Annual report pursuant to Section 13 and 15(d)

Nature of Operations

Nature of Operations
12 Months Ended
Dec. 31, 2018
Organization, Consolidation and Presentation of Financial Statements [Abstract]  
Nature of Operations



Nature of Operations


In these notes, the terms “us”, “we”, “it”, “its”, “ToughBuilt”, the “Company” or “our” refer to ToughBuilt Industries, Inc. ToughBuilt Industries, Inc. was incorporated under the laws of the State of Nevada on April 9, 2012 under the name Phalanx, Inc.


The Company designs and distributes innovative and superior quality tools and accessories to the home improvement community and the building industry. The Company aspires to augment brand loyalty in part from the enlightened creativity of its end users throughout the global tool market industry. The Company holds exclusive licenses to develop, manufacture, market, and distribute various home improvement and construction product lines for both Do-it-Yourself (“DIY”) and professional trade markets under the TOUGHBUILT® brand name.


TOUGHBUILT® distributes products in the following categories, all designed and engineered in the United States and manufactured by third party vendors in China:


  tool belts, tool bags and other personal tool organizer products;
  complete line of knee pads for various construction applications; and
  job-site tools and material support products consisting of a full line of miter-saws and table saw stands, saw horses/job site tables and roller stands.


On November 14, 2018, the Company completed its initial public offering (“IPO”), pursuant to which it sold 2,670,000 Class A Units (“Class A Unit”), each Unit consisting of one share of common stock, par value $0.0001 per share, one Series A Warrant to purchase one share of common stock (“Series A Warrant”) and one Series B Warrant to purchase one share of common stock (“Series B Warrant”) at a purchase price of $5.00 per Class A Unit. The Company received net proceeds from the IPO of $12,415,500 after deducting underwriting discounts and commission of $934,500. The Company incurred $743,765 in expenses related to the IPO.

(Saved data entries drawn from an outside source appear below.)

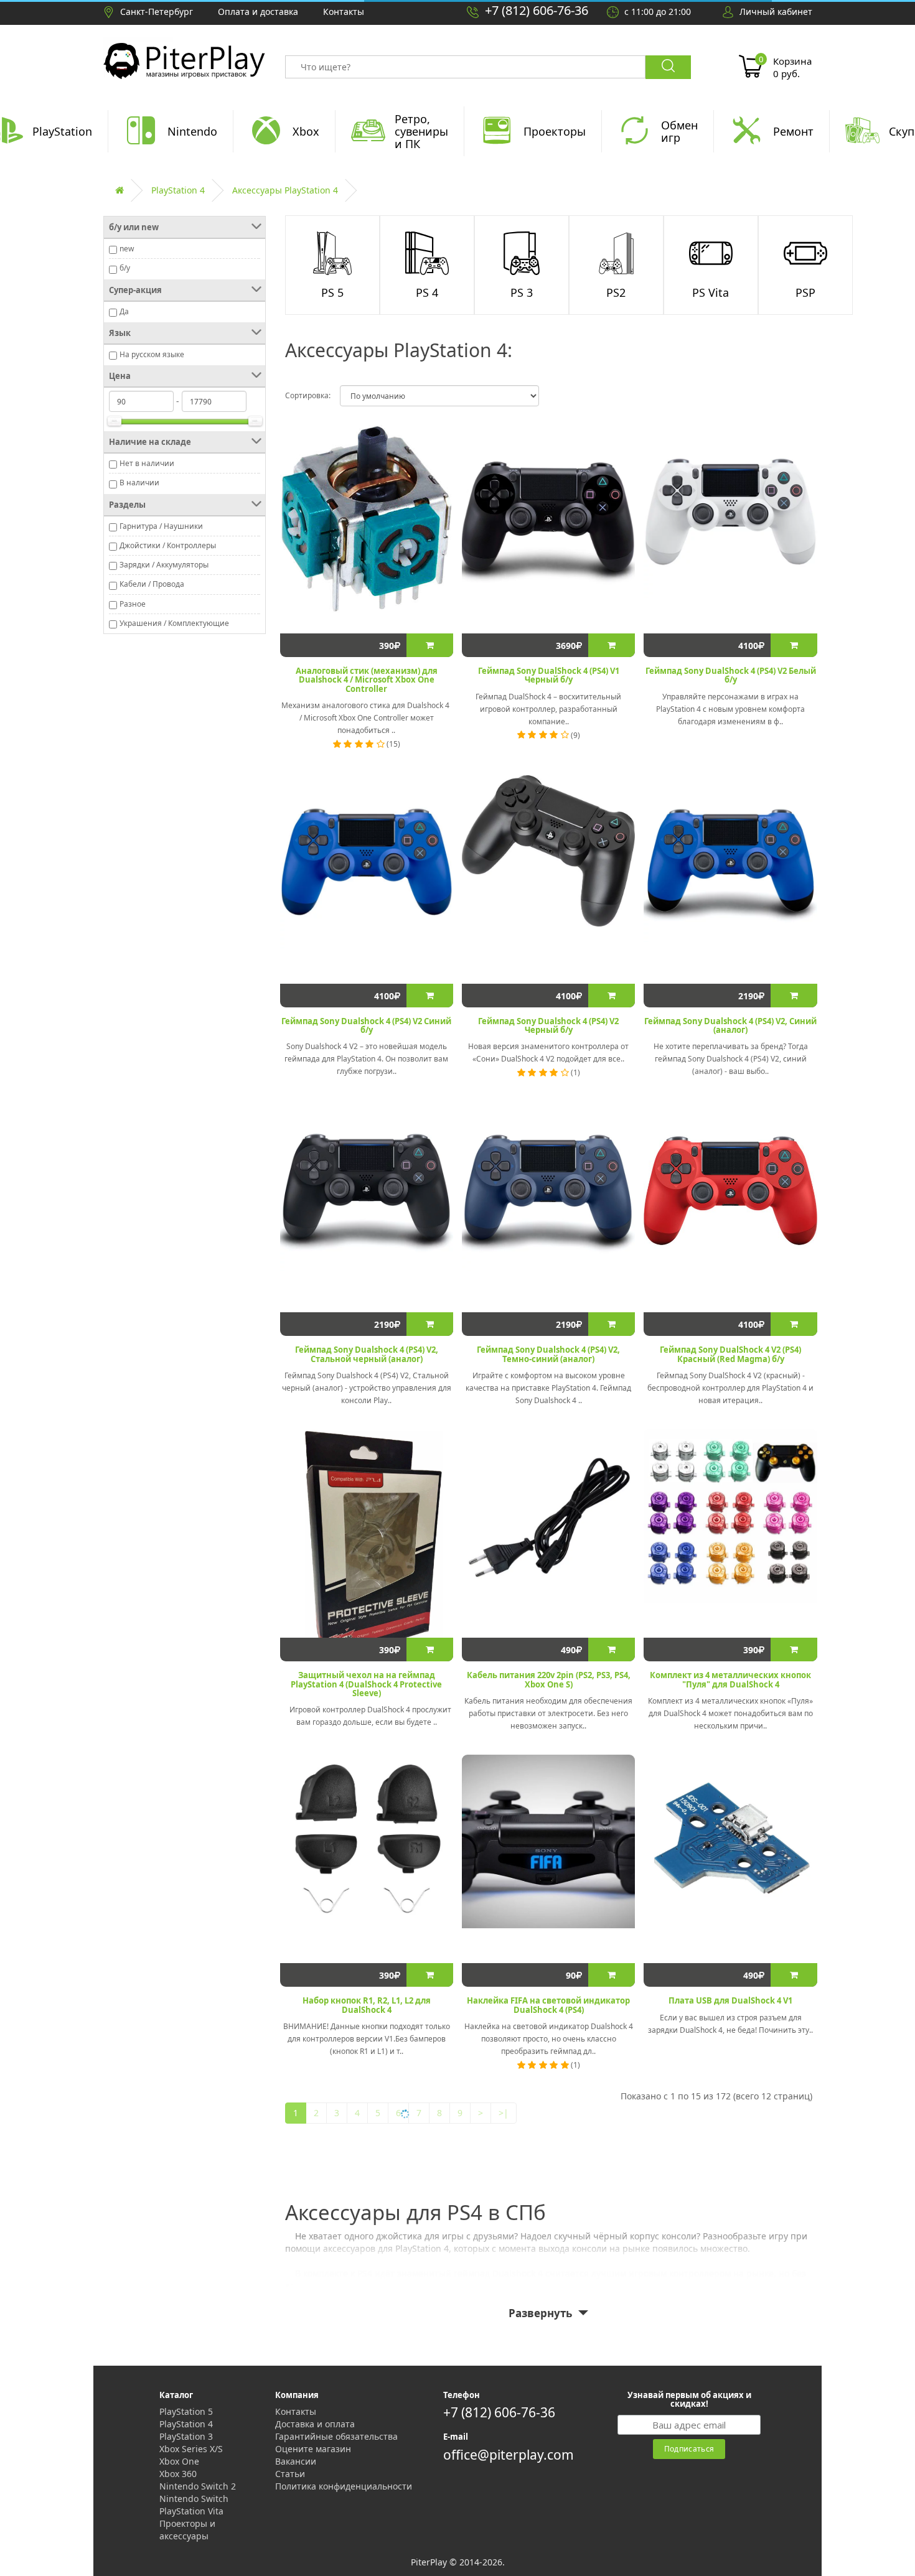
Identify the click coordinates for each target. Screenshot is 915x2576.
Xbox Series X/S (191, 2449)
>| (504, 2113)
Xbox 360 (178, 2474)
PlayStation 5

On December 17, 2018, pursuant to the Underwriting Agreement dated November 8, 2018, by and between the Company and the underwriters named therein (the “Representative”), the Representative on behalf of the underwriters agreed to partially exercise the over-allotment option to purchase an additional 25,000 shares of common stock, par value $0.0001, at a price of $4.98 per share, 400,500 Series A Warrants, at a price of $0.01 per warrant and 400,500 Series B Warrants, at a price of $0.01 per warrant. The Company received net proceeds from the exercise of over-allotment option of $121,909 after deducting commission and expenses of $10,601.


Basis of Presentation and Preparation


The accompanying financial statements have been prepared in accordance with accounting principles generally accepted in the United States of America (“GAAP”) and include the accounts of the Company. The financial statements and accompanying notes are the representations of the Company’s management, who is responsible for their integrity and objectivity. In the opinion of the Company’s management, the financial statements reflect all adjustments, which are normal and recurring in nature, necessary for fair financial statement presentation.




As of December 31, 2018, the Company’s principal sources of liquidity consisted of approximately $5.5 million of cash and future cash generated from operations. The Company believes its current cash balances coupled with anticipated cash flow from operating activities will be sufficient to meet its working capital requirements for at least one year from the date of the issuance of the accompanying financial statements. The Company continues to control its cash expenses as a percentage of expected revenue on an annual basis and thus may use its cash balances in the short-term to invest in revenue growth. Based on current internal projections, the Company believes it has and/or will generate sufficient cash for its operational needs, including any required debt payments, for at least one year from the date of issuance of the accompanying financial statements. Management is focused on growing the Company’s existing product offering, as well as its customer base, to increase its revenues. The Company cannot give assurance that it can increase its cash balances or limit its cash consumption and thus maintain sufficient cash balances for its planned operations or future acquisitions. Future business demands may lead to cash utilization at levels greater than recently experienced. The Company may need to raise additional capital in the future. However, the Company cannot assure that it will be able to raise additional capital on acceptable terms, or at all. Subject to the foregoing, management believes that the Company has sufficient capital and liquidity to fund its operations for at least one year from the date of issuance of the accompanying financial statements.